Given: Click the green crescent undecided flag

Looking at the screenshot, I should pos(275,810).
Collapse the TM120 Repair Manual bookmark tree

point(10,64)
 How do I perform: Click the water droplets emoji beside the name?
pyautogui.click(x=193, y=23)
++++
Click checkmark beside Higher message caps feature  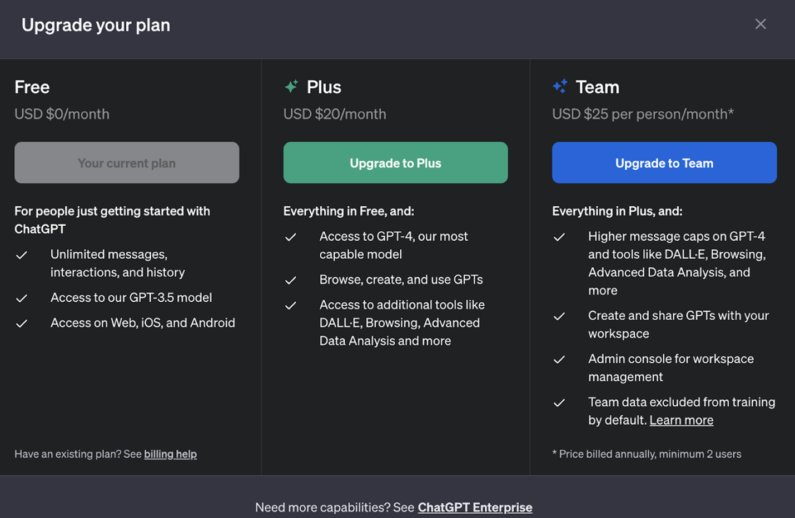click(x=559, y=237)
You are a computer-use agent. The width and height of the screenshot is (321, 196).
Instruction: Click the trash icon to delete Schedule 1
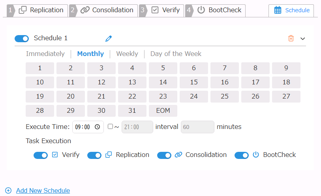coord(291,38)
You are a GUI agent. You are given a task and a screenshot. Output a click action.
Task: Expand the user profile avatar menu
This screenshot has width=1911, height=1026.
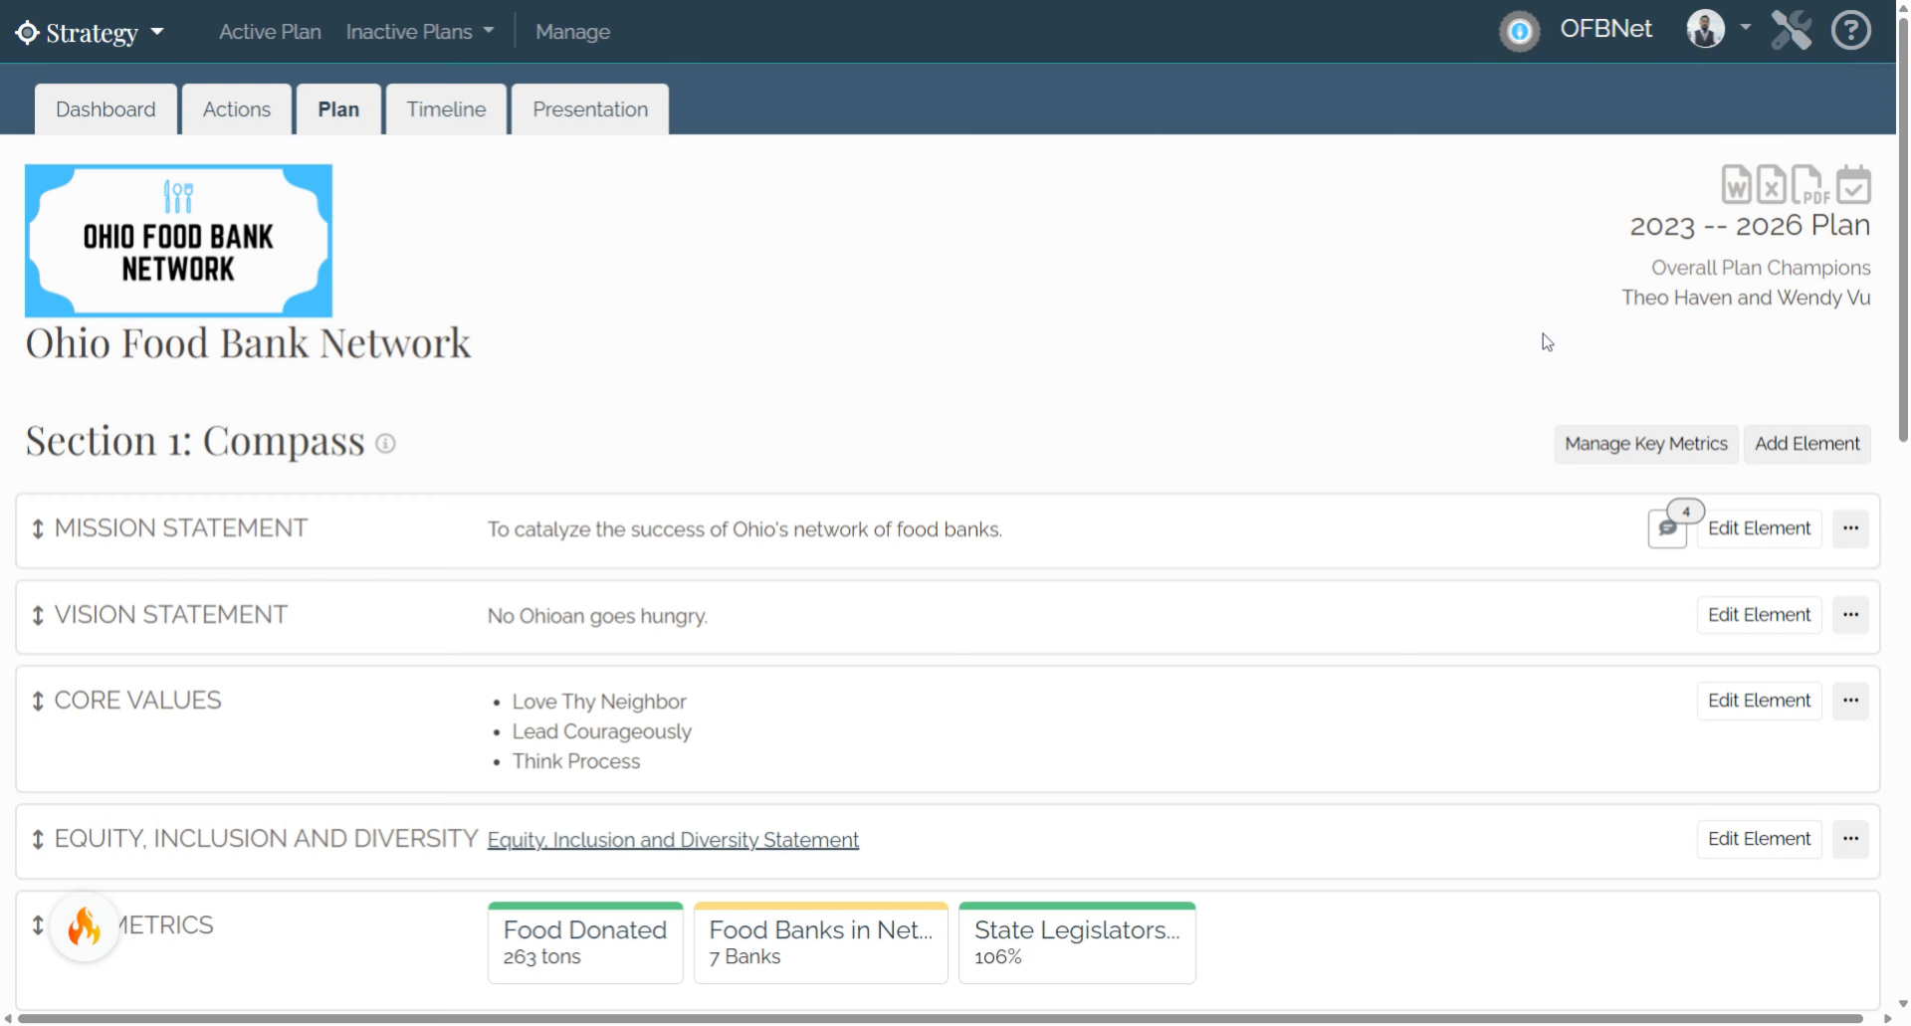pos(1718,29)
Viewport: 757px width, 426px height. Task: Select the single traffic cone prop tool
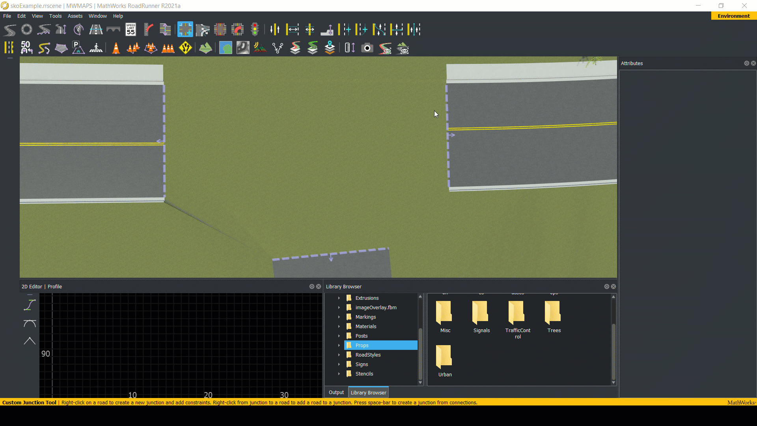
++++
● Given task: Rewrite the records between the line holding "You are a GUI" and the line holding "Viewport: 757px width, 426px", inclusive, as a numbered list without blank lines, and omit the pictures.

● Expected output:
1. You are a GUI agent. You are given a task and a screenshot. Output a click action.
2. Task: Expand the user profile avatar menu
3. This screenshot has width=1911, height=1026.
4. pos(1718,29)
5. Viewport: 757px width, 426px height. Task: Select the single traffic cone prop tool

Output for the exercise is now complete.